Julius Lipner (born 11 August 1946), who is of Indo-Czech origin, was Professor of Hinduism and the Comparative Study of Religion at the University of Cambridge.

==Early life==
Lipner was born and brought up in India, for the most part in West Bengal. After his schooling in India, he obtained a Licentiate in Theology (summa cum laude) in the Pontifical Athenaeum (now Jnana Deepa Vidyapith) in Pune, and then spent two years studying for an M.A. in Indian and Western philosophy at Jadavpur University in Kolkata/Calcutta.

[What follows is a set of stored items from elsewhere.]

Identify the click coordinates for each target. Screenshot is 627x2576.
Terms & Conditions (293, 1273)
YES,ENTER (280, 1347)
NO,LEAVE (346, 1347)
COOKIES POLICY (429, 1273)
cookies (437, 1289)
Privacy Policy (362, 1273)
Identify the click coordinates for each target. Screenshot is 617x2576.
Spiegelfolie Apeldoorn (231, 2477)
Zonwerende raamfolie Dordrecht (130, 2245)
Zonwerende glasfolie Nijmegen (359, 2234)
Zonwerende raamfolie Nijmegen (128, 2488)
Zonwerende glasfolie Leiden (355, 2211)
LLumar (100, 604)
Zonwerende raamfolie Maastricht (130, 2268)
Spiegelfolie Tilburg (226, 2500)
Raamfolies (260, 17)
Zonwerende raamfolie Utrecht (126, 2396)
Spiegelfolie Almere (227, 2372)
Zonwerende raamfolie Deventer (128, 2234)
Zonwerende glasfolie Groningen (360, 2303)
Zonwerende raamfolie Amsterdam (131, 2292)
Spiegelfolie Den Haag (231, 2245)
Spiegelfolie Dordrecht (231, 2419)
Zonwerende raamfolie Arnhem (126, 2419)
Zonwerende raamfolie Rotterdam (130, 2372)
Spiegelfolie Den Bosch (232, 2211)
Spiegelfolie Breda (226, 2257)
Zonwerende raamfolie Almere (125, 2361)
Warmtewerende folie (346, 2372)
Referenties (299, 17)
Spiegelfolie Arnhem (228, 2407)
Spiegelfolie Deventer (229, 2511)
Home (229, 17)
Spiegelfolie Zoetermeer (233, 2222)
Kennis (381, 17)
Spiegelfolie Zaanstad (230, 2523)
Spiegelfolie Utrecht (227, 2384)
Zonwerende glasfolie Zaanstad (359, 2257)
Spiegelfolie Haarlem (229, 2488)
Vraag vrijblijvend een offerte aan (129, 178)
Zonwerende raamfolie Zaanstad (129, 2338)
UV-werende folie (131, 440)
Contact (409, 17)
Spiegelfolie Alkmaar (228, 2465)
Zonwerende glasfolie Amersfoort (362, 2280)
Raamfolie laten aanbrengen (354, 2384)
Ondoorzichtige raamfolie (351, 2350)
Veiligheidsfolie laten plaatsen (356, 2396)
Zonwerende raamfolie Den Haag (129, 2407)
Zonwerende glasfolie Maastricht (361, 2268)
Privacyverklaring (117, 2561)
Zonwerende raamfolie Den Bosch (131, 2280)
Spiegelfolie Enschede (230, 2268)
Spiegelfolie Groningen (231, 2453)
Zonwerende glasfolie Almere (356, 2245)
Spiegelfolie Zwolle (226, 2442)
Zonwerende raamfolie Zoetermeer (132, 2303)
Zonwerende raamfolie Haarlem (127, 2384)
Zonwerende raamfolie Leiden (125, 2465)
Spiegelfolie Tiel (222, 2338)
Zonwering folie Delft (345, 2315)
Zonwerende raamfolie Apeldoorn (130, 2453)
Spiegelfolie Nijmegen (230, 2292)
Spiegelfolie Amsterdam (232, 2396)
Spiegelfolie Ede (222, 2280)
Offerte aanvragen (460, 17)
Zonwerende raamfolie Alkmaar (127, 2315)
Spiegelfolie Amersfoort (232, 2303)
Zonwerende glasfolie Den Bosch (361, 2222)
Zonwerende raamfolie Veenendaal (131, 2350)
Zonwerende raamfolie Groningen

He did doctoral research under philosopher H.D. Lewis in the philosophy of the Self with reference to Indian and Western thought, at King's College, University of London.

==Career==
Lipner obtained his PhD in 1974, and then spent a little over a year as lecturer in Indian religion at the University of Birmingham, before being appointed to Cambridge University in 1975, from where he retired as Professor of Hinduism and the Comparative Study of Religion at the end of 2013.

Lipner is a Fellow Emeritus and former Vice-President of Clare Hall, a postgraduate College of the University of Cambridge. In 2008 he became a Fellow of the British Academy.

==Personal life==
Lipner married his Bengali wife Anindita in 1971; they have two children and six grandchildren.

==Publications==
- The Face of Truth: a Study of Meaning and Metaphysics in the Vedantic Theology of Ramanuja, 1976; sole author;
- Hindu Ethics: Purity, Abortion and Euthanasia, 1989; co-author;
- Brahmabandhab Upadhyay: The Life and Thought of a Revolutionary, 1999; sole author – this book was given the award for the “Best Book in Hindu-Christian Studies 1997-1999” by The Society for Hindu-Christian Studies (affiliated to the American Academy of Religion);
- Anandamath, or The Sacred Brotherhood, Oxford University Press, 2005; sole translator/author; this book contains a full English translation of Bankim Chandra Chattopadhyay|Bankim Chatterji’s famous 19th-century Bengali novel, with an extensive Introduction and Critical Apparatus, and received the A.K. Ramanujan Book Prize for Translation awarded by The South Asia Council of the Association for Asian Studies in the USA;
- two editions of Hindus: their religious beliefs and practices, 1994 and 2010 (sole author), the second edition being a thoroughly revised and substantially enlarged version of the first
- Hindu Images and their Worship with special reference to Vaiṣṇavism: A Philosophical-Theological Inquiry, Routledge, 2017; sole author.